Metal Tornado is a 2011 science fiction, thriller television movie directed by Gordon Yang and starring Lou Diamond Phillips. The film was generally poorly received.

Synopsis 

Helios World in Chester County, Pennsylvania design a system created by ex-employee Stephen Winters that can convert solar flares into electricity.  After some testing he finds a flaw in his design that causes magnetic energy to escape, he phones CEO Jonathan Kane to alert him but ignores his warnings. It produces a stronger magnetic field which causes metal to be attracted to it and he is killed in the process.

They run a test using the design from an array of satellites which converts solar flares into a magnetic beam which is directed towards their power station.  It is successful and stores it, but it forms a temporary magnetic field that sets off car alarms, but don't think it was an issue. They celebrate their success, and the scientists believe it was completely contained. Jonathan plans a test at their facility in France.

Allysa Winters, Stephen Winters' wife, is interviewed by investigators about her husband's death. She looks into his work and what happened.

Nearby, a lumberjack is cutting trees with a chainsaw when it rises off the ground and flies off.  In another scene, a man is riding and stops his motorcross bike, but it flies into a magnetic energy vortex which expands.

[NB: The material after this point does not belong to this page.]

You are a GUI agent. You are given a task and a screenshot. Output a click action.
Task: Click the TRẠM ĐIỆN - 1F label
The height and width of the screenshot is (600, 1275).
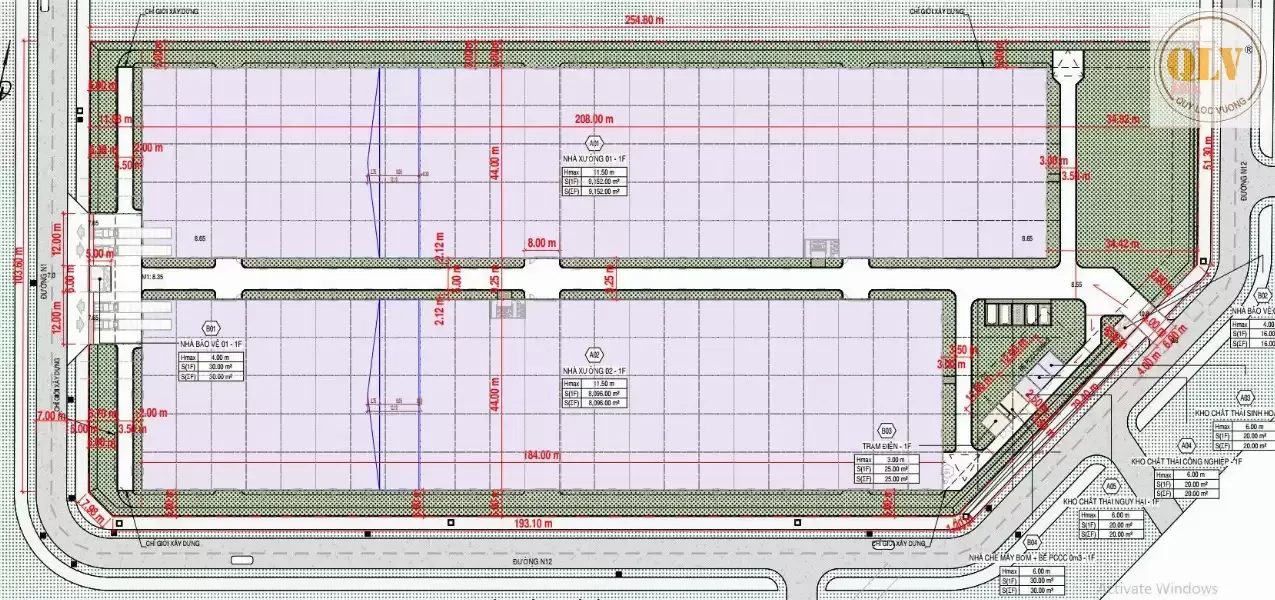[x=884, y=445]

Michael Edwards, notices that 2% of the magnetic energy gathered had been lost. He reports it to Greg urging him that more testing has to done but isn't concerned. Meanwhile, Michael's son Nick Edwards is writing a paper about the power system and is interested in the power loss. Allysa Winters phones Helios and tries to warn them that it's dangerous.

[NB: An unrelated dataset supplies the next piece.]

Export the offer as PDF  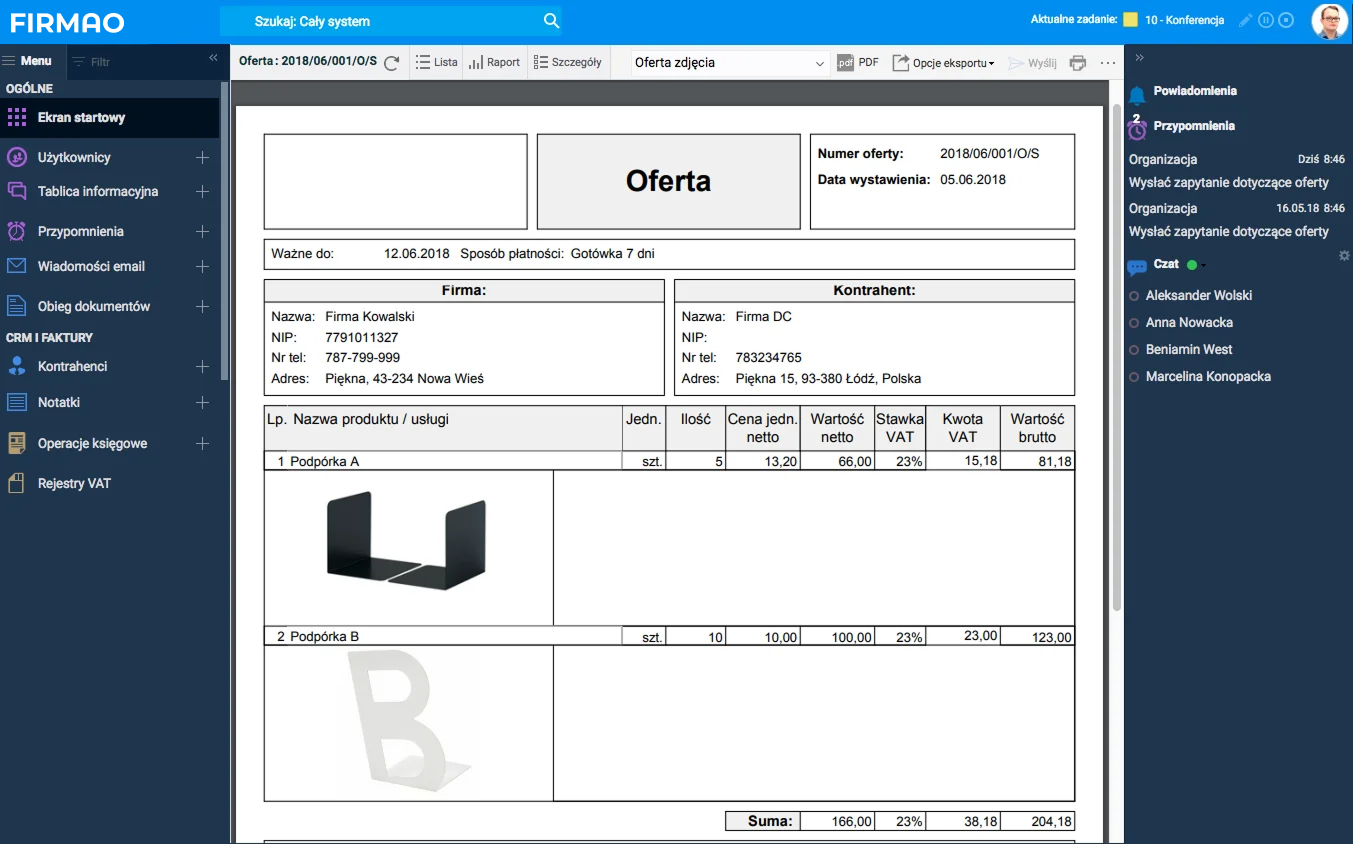pos(858,62)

15 miles away, Stan, a gas station owner sees the vortex (now resembling a tornado) and his glasses are pulled into it.  The vortex also starts to damage property.  The sheriff Joe Riley investigates the phenomenon and contacts Michael to voice his concerns. Michael and Rebecca arrive to examine it further. They notice that their watches had stopped and their compass is spinning.  Rebecca walks with it to see how far the field goes and where it is heading.  Michael surmises that the power loss may have created it.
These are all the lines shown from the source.